Mit UNICEF in der Ukraine
Tagebuch der Reise vom 20.-23. März 2005 von Steffen Seibert, ZDF-„heute“-Moderator
Vor dem kleinen Flughafen von Odessa erwartet uns klirrende Kälte. Ein eisiger Wind bläst durch die Straßen. Die südukrainische Hafenstadt mit ihren Adelshäusern muss früher einmal prächtig gewesen sein. Heute liegt die Wirtschaft des Landes am Boden – auch wenn es einige Ukrainer seit der Unabhängigkeit von der ehemaligen Sowjetunion zu sichtbarem Reichtum gebracht haben. Teure Limousinen und junge, modisch gekleidete Frauen gehören längst zum Stadtbild. Alle westlichen Luxusmarken sind mit Läden vertreten.

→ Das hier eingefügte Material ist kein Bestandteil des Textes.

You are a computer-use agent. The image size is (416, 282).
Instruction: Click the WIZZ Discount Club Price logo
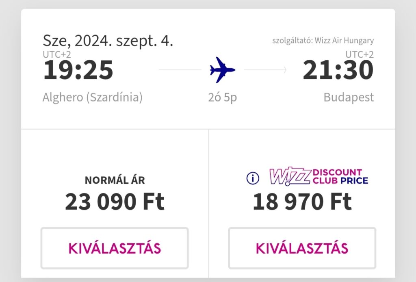point(319,176)
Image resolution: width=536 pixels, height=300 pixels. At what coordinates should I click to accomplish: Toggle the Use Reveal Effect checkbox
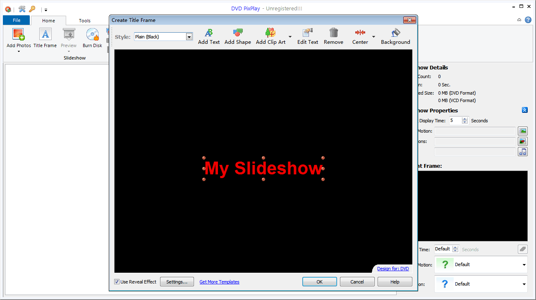117,281
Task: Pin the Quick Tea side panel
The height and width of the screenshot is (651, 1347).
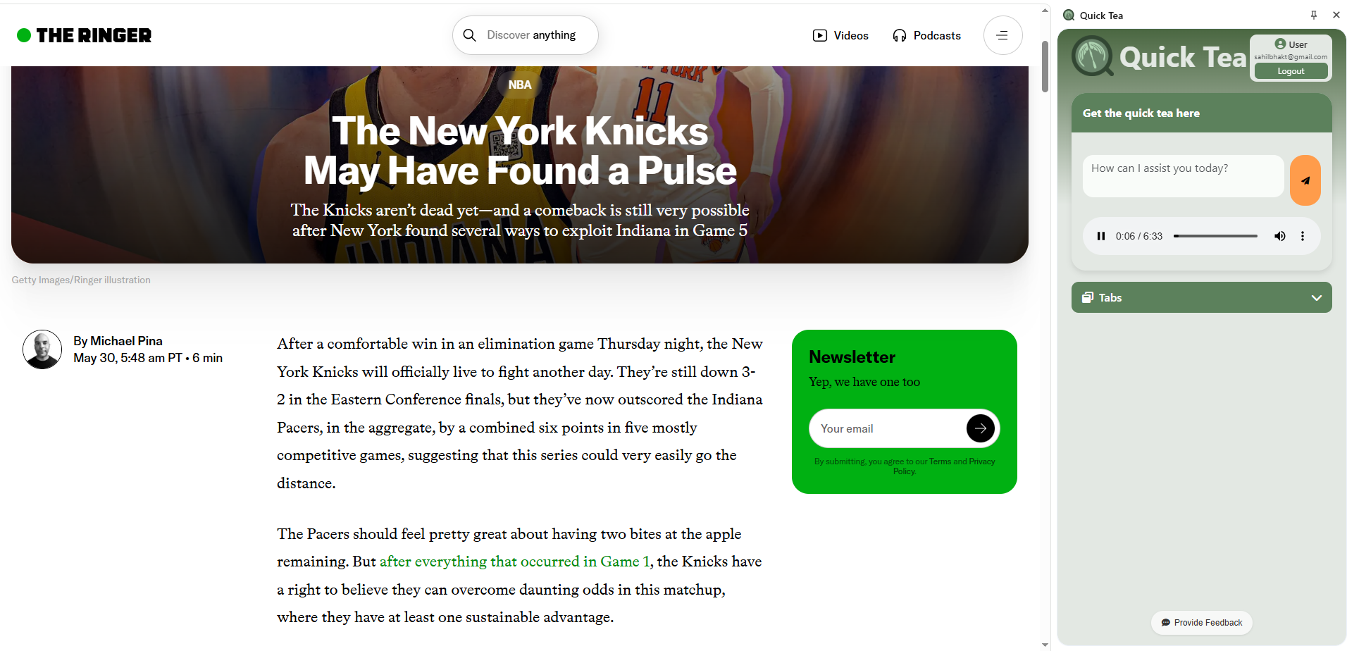Action: 1314,15
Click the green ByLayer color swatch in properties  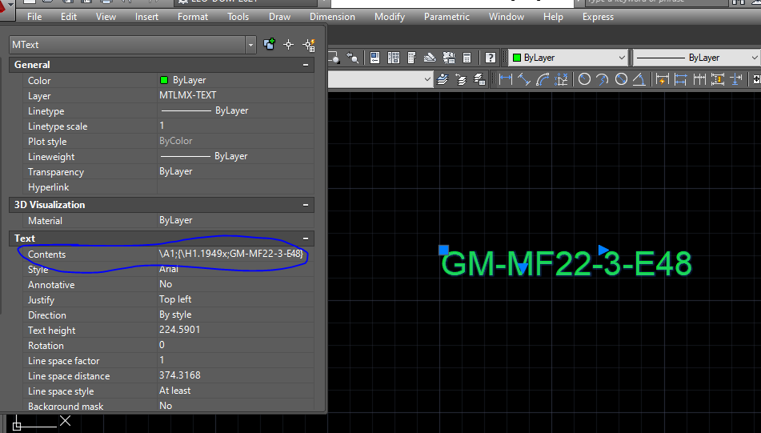[164, 80]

Doch von vielen Gebäuden bröckelt der Putz, die Hinterhöfe sind trist. Jeder dritte Ukrainer lebt unterhalb der Armutsgrenze und damit am Rande der Gesellschaft. Und die AIDS-Epidemie stellt das Land vor neue Probleme: 360.000 Menschen sind HIV-positiv, die Zahl der Infektionen hat sich in den letzten fünf Jahren verzwanzigfacht. In der Ukraine breitet sich das Virus damit so schnell aus wie in kaum einem anderen europäischen Land. Was das für die Kinder heißt, soll ich in den nächsten Tagen hautnah erleben.